LESSONS FOR THE ENGLAND FOOTBALL TEAM

In Football, Sport on 3 July 2012 at 10:30

I am taking the liberty of publishing an excellent short article from my long friend Barrie Harding that, to me, sums up the problems Roy Hodgson has with the English national football team.

The European Championship once again showed just how far we have to go to be able to compete with the top sides. And right now we are going further back rather than forward.

Don’t believe anyone who says that English players cannot be technically improved. We are essentially the same people as other Europeans (including Spain and Italy) so why are they so much more comfortable on the ball. One word answer – attitude.

It’s the attitude of the fans first of all. The football was nicely played but do you think the average fan will be prepared to watch that slo-mo football every week?

The clubs clearly don’t believe so and persevere with the usual thud and blunder type of game that is more exciting to watch for the fans and relies more on strength than on skill. Gone are the days when we could overpower teams. They are all as fit if not fitter than us and even when not as physically strong – as with players like Iniesta and Xavi – they have so much skill they make players like Milner look like an elephant trying to swat a fly.

I’ve heard “experts” saying that we can be as good. Physically I’m sure that’s correct but unless we have a complete rethink of our whole attitude to the game nothing will change insofar as our international side is concerned. And if we did decided to change it won’t be the current squad or even any of those currently playing now at any age that will benefit.

Look at our school system and see how many schools actually encourage football or have the proper facilities or coaches. How many kids do you see kicking a ball around in a playground? When a kid does show some skill they get into a organized team – and who gets to the top of that team? Not the best but the biggest and strongest.

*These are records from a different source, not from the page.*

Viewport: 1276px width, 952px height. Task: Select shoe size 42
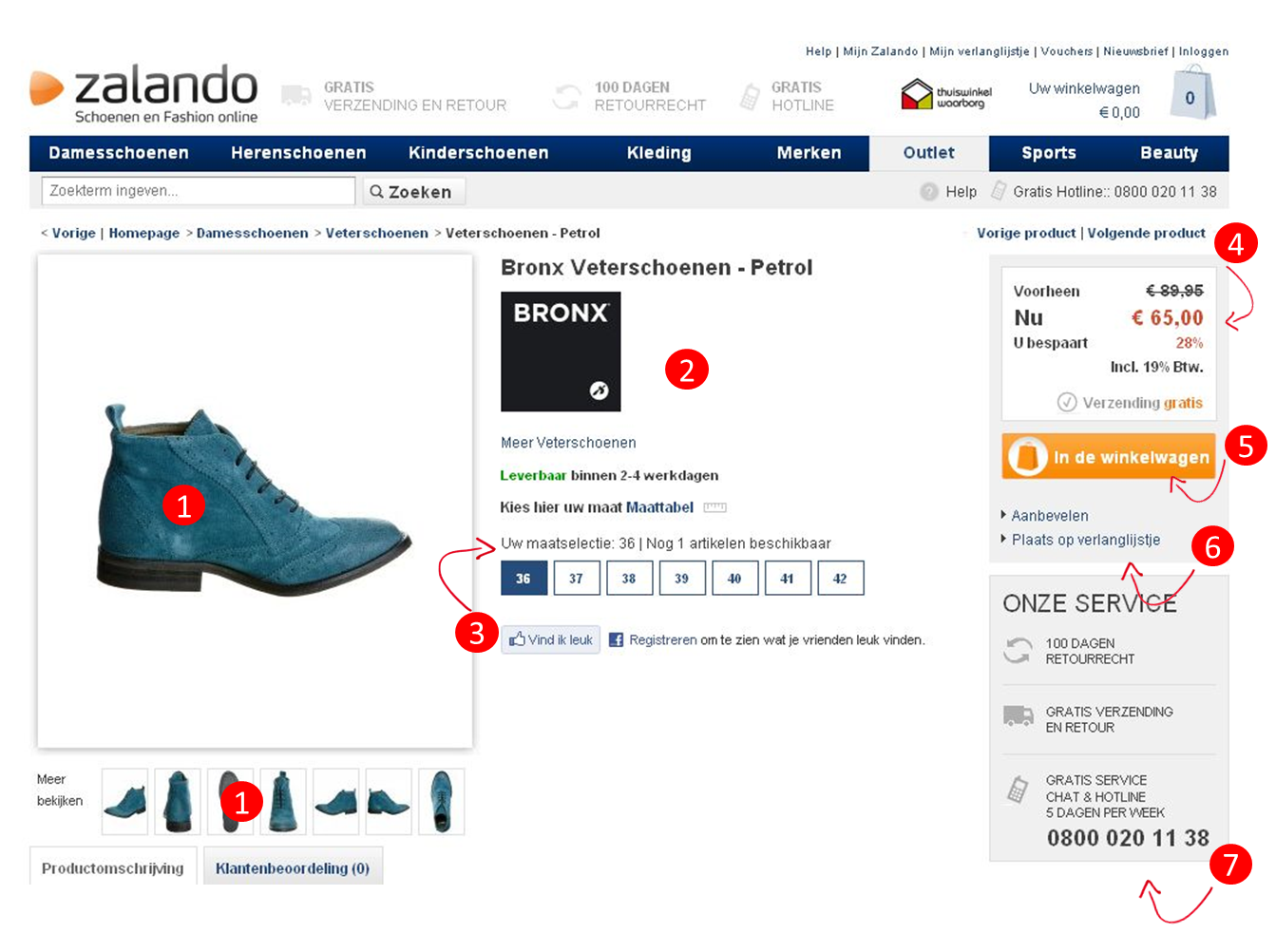[840, 578]
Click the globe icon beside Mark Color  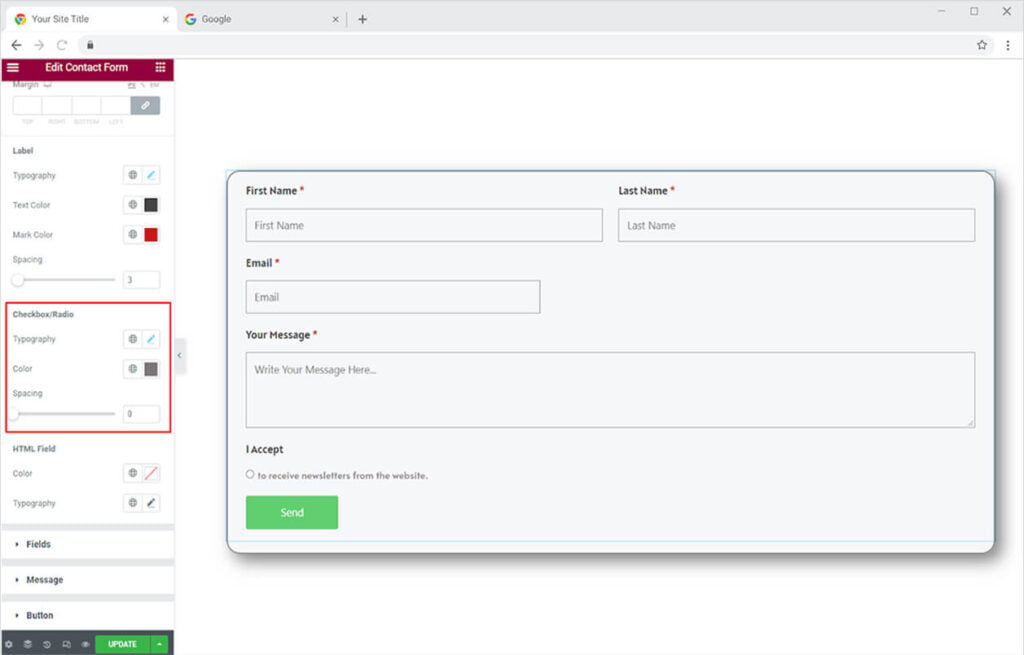(132, 235)
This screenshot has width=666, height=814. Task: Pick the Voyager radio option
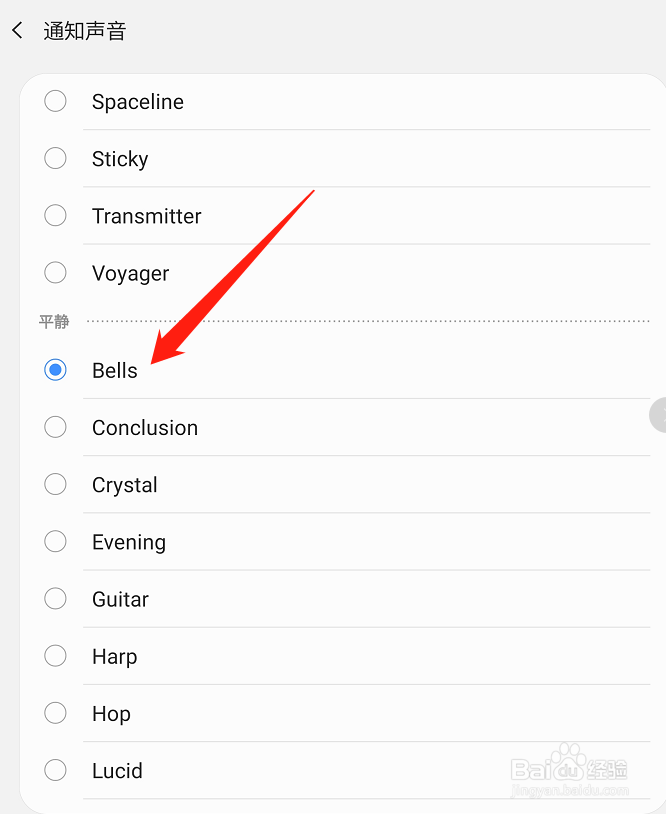[x=56, y=272]
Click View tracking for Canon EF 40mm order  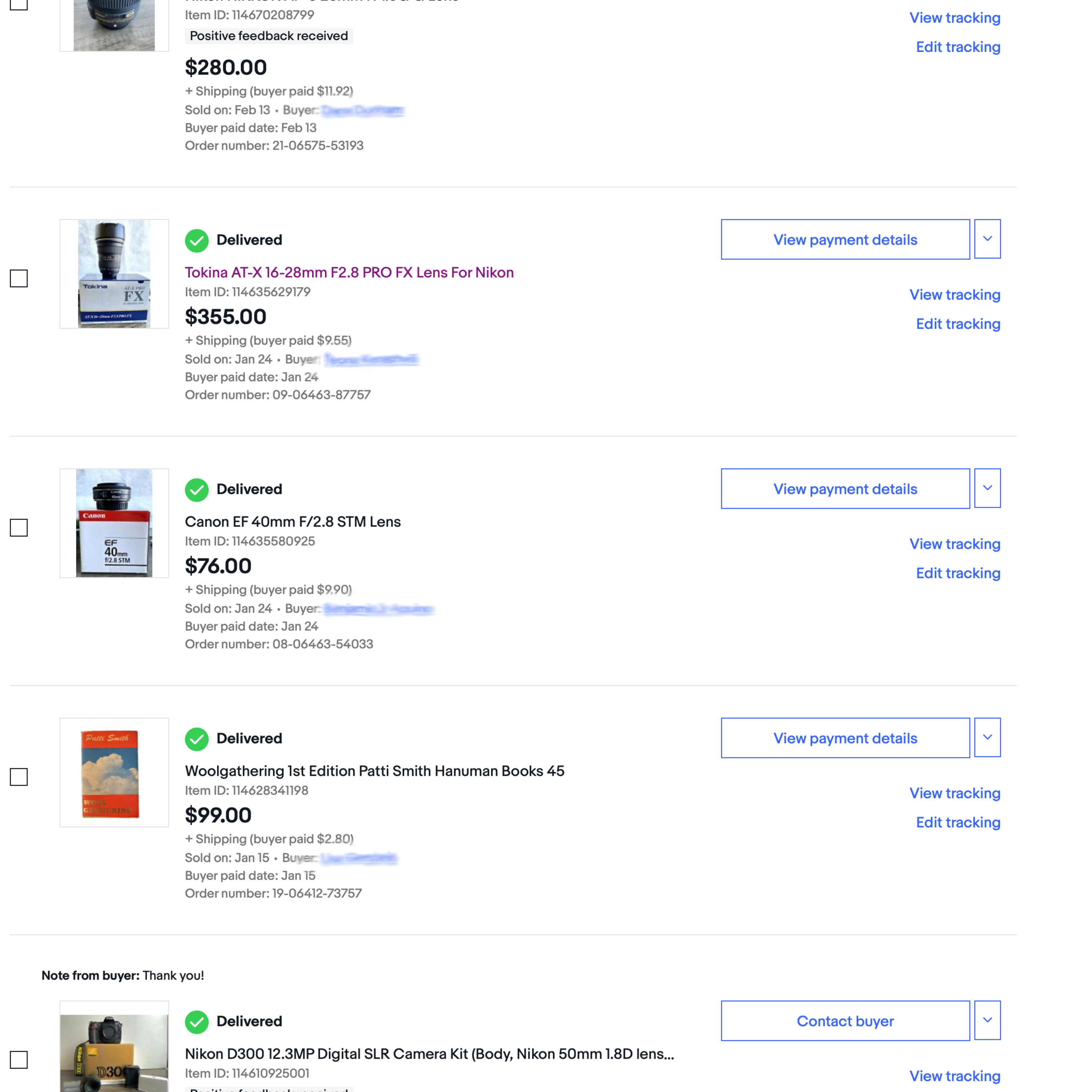[x=955, y=544]
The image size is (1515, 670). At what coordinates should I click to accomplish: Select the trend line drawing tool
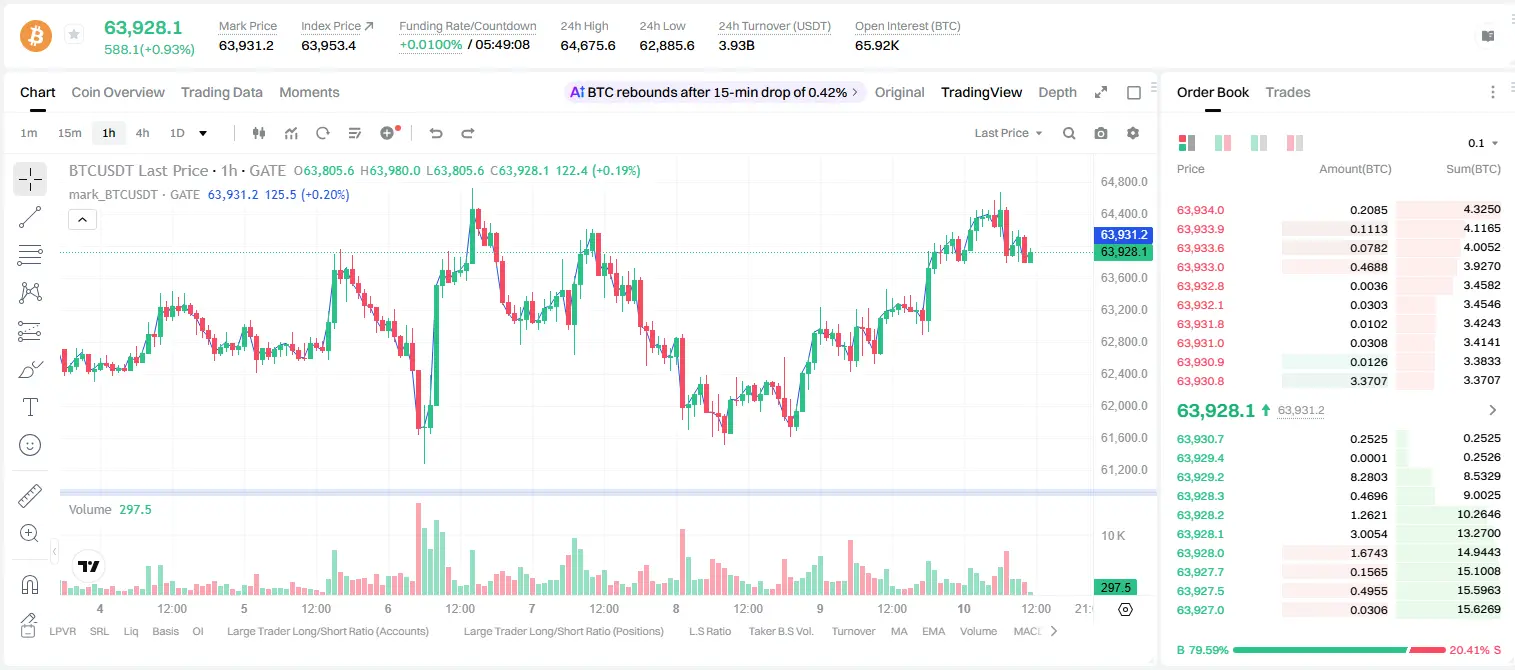click(x=30, y=217)
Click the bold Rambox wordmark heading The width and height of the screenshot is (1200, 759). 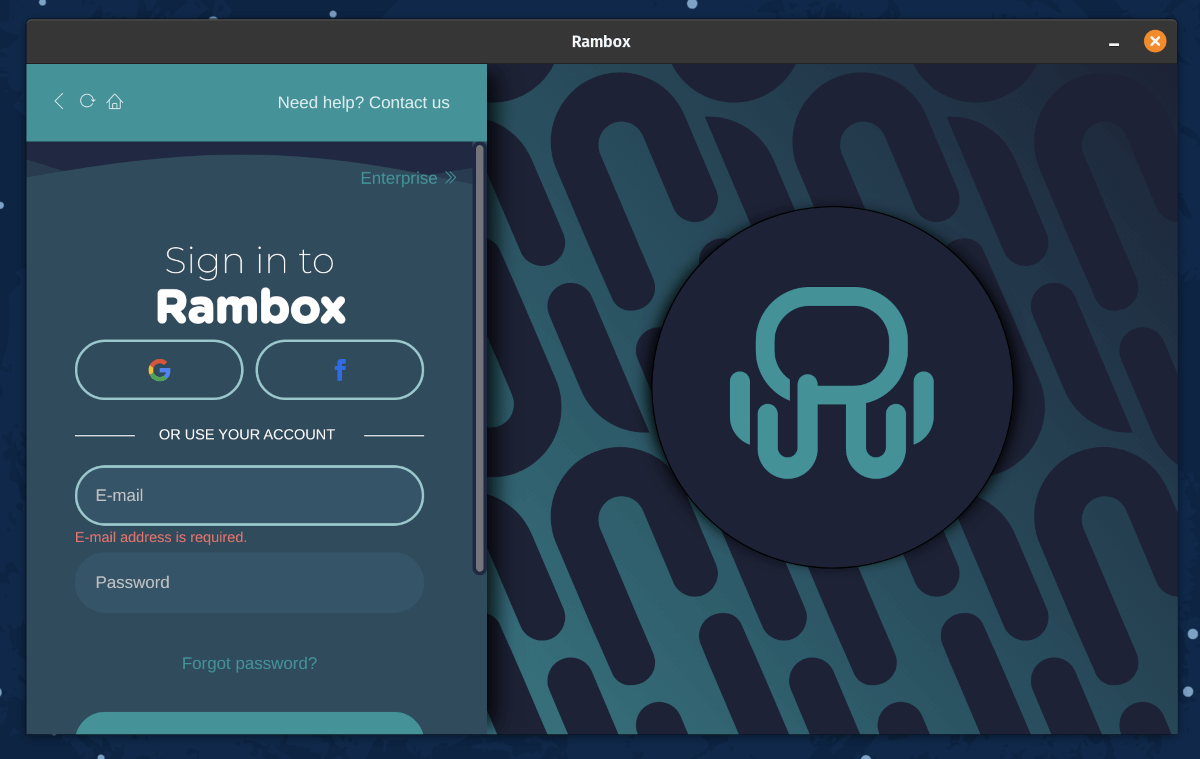point(251,307)
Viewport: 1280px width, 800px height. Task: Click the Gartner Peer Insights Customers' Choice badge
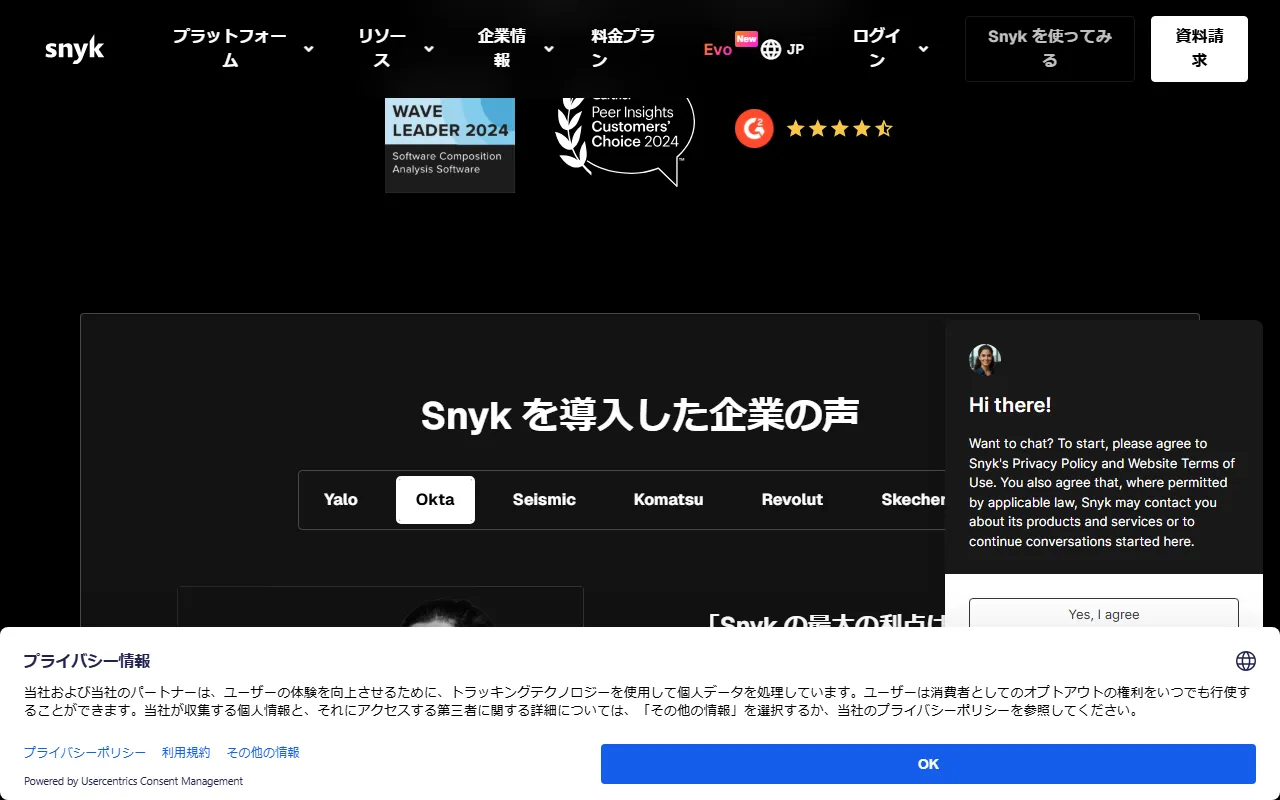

Kids develop physically at different times – some earlier than others and if they are interested in football they look better than the smaller kids because they can run faster and generally knock the other kids around to impress the coaches who, themselves, are indoctrinated in the same ways of developing athletes rather than players.

This isn’t new. It happened when I was young and playing football. My point is that we haven’t progressed from that same attitude we had back in the fifties and sixties.

So don’t hold your breath for an overhaul of the way we play. If we accept that as a given the next question is how do we make the most of the footballers we have and that means developing a style and tactics that fit.

Barrie Harding

PS I am reminded of a comment made many years ago that fits our basic football player. It concerned a player well known for being a strong powerful athlete with the nickname of “Horse”. When asked whether this player got that nickname because he was powerful and graceful as a racehorse his manager replied “no, it’s because he has the brains of a rocking horse and the close control of a clothes horse!”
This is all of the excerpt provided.